2 通过Lgals3和CD36基因分离出ARC细胞亚群及验证其成脂分化功能降低

为了从SVF中分离和鉴定ARC，研究人员鉴定了两种ARC中高表达的细胞表面蛋白Lgals3和CD36作为分子标记基因（Fig 2B）。研究人员首先利用CD45、CD31和Ter119将iWAT的SVF分为Lin+和Lin-亚群。在Lin-细胞中，研究人员定义Lgals3+ CD36+细胞为ARCs。[小编注：与作者之前发现ARC的策略不同，作者从所有的SVF中发现了ARC，并进一步证明不是免疫细胞（CD45+CD31+），所以后面作者的策略是去掉免疫细胞（CD45+CD31+），再进一步利用表面marker进行流式分选鉴定出ARC]。
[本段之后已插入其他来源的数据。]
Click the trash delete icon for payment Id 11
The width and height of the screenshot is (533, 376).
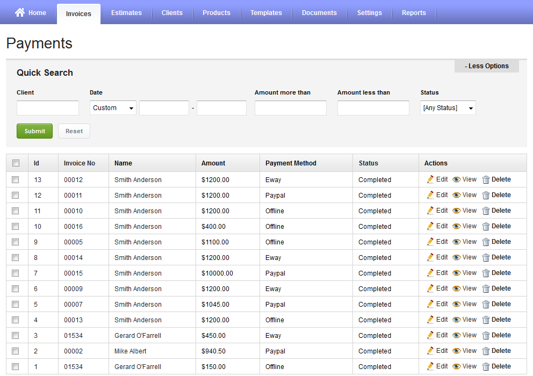tap(486, 211)
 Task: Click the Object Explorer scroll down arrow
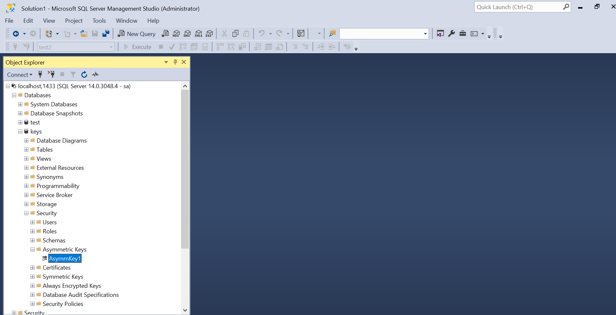pos(185,310)
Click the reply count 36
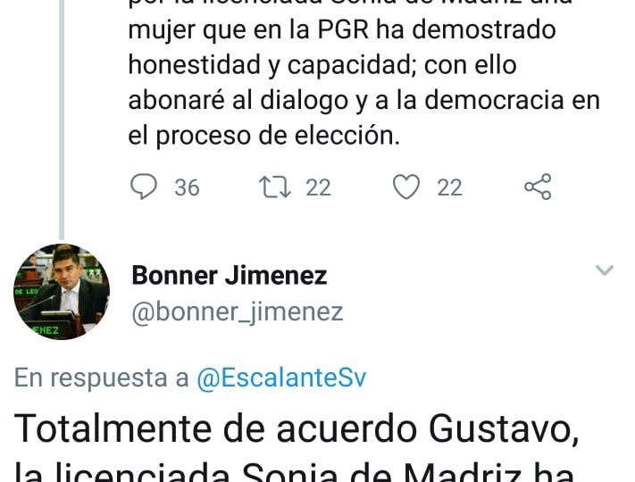 click(x=187, y=187)
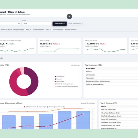The height and width of the screenshot is (138, 138).
Task: Toggle Rechnungen series legend marker
Action: point(38,107)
流式细胞分析表明Lgals3+ CD36+细胞大约占Lin-亚群的33%，这与scRNA-seq数据而估算的细胞比例类似（Fig 2C）。

为了探究SAT在衰老中相关的变化，研究人员使用Fabp4对Lin-亚群的脂肪细胞进行分类。与预期结果一致，48周龄小鼠的SAT中早期脂肪细胞的百分比（3%）显著低于10周龄小鼠（10%）。72周龄小鼠的脂肪细胞百分比进一步下降（0.8%）（Fig2A）。作者也比较了年轻（20周龄）和老年（72周龄）小鼠的SAT重量。结果显示，老年小鼠的SAT质量下降了约50%，而VAT质量和总体重随着衰老而增加（Fig S2A）。这些结果说明衰老过程中，新形成的皮下脂肪细胞减少导致小鼠衰老过程中SAT减少。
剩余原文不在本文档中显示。